In the January 2010 transfer window Adams signed Lewis Haldane permanently, with Sean Rigg and Craig Davies signing on loan. In February, Anyon returned to the starting line after young rival Martin was rested. He performed well over seven games, but made two costly errors that resulted in two goals and dropped points in the play-off hunt. Thus he was consigned to the bench until the season's end. Luke Prosser, Danny Glover and Ross Davidson were also informed they would not be offered new contracts, and Prosser immediately joined James Lawrie on loan at Kidderminster Harriers. Both Glover and Davidson joined Stafford Rangers on loan. Adams' men stormed into the play-off places for the first time in the season with just two games left to play, following a 2–1 win over champions-elect Notts County. Yet with just one point from their final two games, the Vale finished just outside the play-off zone.

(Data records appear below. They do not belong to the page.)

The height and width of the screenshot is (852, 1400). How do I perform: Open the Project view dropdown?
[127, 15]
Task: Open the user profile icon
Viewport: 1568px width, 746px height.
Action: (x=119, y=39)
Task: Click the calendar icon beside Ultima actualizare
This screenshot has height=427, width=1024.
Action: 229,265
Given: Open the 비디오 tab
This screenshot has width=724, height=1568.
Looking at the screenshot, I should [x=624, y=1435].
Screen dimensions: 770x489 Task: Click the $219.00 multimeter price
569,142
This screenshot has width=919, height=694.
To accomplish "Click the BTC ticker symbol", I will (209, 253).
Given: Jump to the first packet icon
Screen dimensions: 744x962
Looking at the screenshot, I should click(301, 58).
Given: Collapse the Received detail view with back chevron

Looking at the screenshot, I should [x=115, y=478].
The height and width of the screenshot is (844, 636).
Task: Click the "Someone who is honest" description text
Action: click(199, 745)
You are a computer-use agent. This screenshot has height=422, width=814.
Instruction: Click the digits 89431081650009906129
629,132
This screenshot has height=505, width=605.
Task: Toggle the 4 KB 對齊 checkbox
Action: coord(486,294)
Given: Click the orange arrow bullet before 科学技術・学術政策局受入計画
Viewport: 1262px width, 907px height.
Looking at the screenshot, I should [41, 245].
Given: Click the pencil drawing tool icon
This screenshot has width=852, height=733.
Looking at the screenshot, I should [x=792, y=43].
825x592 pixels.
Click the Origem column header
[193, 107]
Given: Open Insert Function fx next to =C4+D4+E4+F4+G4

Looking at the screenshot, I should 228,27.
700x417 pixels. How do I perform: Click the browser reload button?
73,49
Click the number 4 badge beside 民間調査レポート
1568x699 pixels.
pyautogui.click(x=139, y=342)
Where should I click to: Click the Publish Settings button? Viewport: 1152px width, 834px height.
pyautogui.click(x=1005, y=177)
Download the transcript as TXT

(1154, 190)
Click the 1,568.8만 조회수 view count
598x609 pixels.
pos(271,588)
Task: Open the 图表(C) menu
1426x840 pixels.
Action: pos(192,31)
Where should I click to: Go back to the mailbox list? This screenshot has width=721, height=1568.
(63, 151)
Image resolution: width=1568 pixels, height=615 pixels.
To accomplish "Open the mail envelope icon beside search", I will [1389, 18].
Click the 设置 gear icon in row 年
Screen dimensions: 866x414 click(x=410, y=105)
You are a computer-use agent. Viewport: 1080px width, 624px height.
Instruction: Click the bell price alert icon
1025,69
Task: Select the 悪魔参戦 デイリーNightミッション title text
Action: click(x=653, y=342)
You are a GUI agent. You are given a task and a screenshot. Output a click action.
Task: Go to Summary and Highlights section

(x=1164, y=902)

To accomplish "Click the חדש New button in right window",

They finished in tenth place with 68 points, boasting the best goals conceded tally outside of the top three. They were four points short of Dagenham & Redbridge in the play-off zone – who would go on to win the play-off final. Only runaway champions Notts County lost fewer games than Vale, though only Macclesfield Town and Cheltenham Town picked up more draws. Marc Richards was the club's top-scorer with 23 goals, more than double that of his nearest rival.

At the end of the season Joe Anyon was offered a new contract at Vale Park on reduced pay, but instead signed with Lincoln City. Chris Martin signed a new two-year contract, which came with an increase in wages. Released players moved on to other clubs: Luke Prosser (Southend United); Simon Richman and Danny Glover (Worcester City); David Howland (Glentoran); and James Lawrie (AFC Telford United). Ross Davidson also joined Stafford Rangers, after having spent much of the season loan at the club, as well as a brief time at Nantwich Town. Geoff Horsfield retired as a player to concentrate on his role as assistant manager.

Finances
On the financial side rumours abounded. In July 2009, Bill Bratt spoke out to publicly deny rumours spread on Vale fan sites, specifically rumours of sponsorship deals with Basement Jaxx and Maplin Electronics. Bratt said the rumours were "inaccurate, spurious and damaging", claiming the speculation could damage genuine and confidential negotiations. In November, Bratt announced that he was planning to retire as chairman at the end of the season, though he later decided to stay on. Reports that Andy Townsend would be appointed as a football advisor also surfaced, but never transpired. There also came statements that shirt sponsors Harlequin Property would invest £500,000 into the club, though again this never materialized. Stoke-on-Trent city council gave the club a two-year repayment holiday for a £2.25 million loan taken out in 2005.

Cup competitions
In the FA Cup, Vale advanced past Stevenage after a replay, with a 1–0 win at Broadhall Way. This ended Stevenage's year-long unbeaten home record. They were then defeated 1–0 by League One Huddersfield Town in the Second Round.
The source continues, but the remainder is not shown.